Tal vez lo más asombroso de estas mitologías es que, a pesar de que los mitos como las plegarias se complacen en repetirse sin alteración, hay algo en la imaginación de este mundo que acepta siempre la renovación y los cambios. Si el dios Vishnú primero se hizo pez y después tortuga y después jabalí, se fue humanizando más tarde hasta llegar a ser Rama, imagen de la generosidad, y el bello Krishna, precedente de Cristo, que trajo amor al mundo, pero que a diferencia de Cristo no se prohibió practicarlo en todas sus formas. Esa capacidad de ir añadiendo dioses a la mitología es una manera de estar en diálogo con la historia, y tal vez eso explica que este pozo encantado de la memoria sea también un mundo abierto a la innovación y al futuro, una potencia informática y el mayor productor de cine del mundo. En las pantallas los videoclips utilizan todos los efectos de la tecnología contemporánea, pero a menudo en sus coreografías danzan todavía Rama y Hanuman, el travieso dios mono del Ramayana.
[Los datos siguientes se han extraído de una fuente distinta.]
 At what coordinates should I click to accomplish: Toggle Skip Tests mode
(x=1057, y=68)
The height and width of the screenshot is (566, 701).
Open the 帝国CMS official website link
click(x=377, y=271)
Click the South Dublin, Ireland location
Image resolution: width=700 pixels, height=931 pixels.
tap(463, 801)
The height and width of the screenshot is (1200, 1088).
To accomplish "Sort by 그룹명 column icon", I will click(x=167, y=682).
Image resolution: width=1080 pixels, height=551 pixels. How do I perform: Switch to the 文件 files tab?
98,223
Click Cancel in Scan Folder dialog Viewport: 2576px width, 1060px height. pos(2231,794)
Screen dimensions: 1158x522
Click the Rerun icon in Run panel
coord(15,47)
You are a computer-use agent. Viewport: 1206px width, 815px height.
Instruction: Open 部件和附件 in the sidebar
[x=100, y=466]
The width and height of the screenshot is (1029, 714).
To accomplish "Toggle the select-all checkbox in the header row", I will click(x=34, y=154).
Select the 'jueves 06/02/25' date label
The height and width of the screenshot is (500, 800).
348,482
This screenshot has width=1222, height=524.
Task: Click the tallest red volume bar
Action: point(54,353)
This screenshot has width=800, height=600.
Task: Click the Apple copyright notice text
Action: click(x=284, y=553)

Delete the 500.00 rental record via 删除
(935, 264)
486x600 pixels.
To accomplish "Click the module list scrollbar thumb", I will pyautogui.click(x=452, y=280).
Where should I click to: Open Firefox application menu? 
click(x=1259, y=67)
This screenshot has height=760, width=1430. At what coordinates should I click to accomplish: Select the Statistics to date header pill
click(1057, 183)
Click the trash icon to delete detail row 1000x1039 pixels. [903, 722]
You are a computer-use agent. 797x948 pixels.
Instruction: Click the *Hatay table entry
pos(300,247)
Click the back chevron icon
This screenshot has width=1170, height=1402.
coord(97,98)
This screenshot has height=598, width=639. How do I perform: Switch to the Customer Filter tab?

Los indios son hospitalarios y hay una dulzura en su trato que aumenta a medida que se desciende en la escala social. Por todas partes nos miran con curiosidad y con alegría, juntan las manos en gesto de plegaria para saludarnos y para despedirse. En toda casa hay un templo vivo, y en ellos, efigies de dioses adornados con flores frescas, con guirnaldas, con pequeñas telas de colores. Asombra pensar que mientras Apolo y Odín, Mitra y Osiris hace siglos son reliquias de arqueólogos o temas de monografías, los dioses vivos de la India de hoy son los mismos Rama y Krishna, Vishnú y Hanumán, Parvati y Durga, Ganesha y Hanuman, que ya tenían culto en las epopeyas de hace cinco mil años. Y los ríos son diosas, y hay árboles santos, y desde los ojos de la cabra nos mira la divinidad, y hay almas en los enjambres de mosquitos que entran por la ventana al atardecer. Y si Varanasi es la ciudad de Shiva, ello no sólo significa un patronato divino, sino que allí se rinde culto día tras día a la muerte y a la resurrección, a la fuerza implacable que transforma al mundo sin tregua.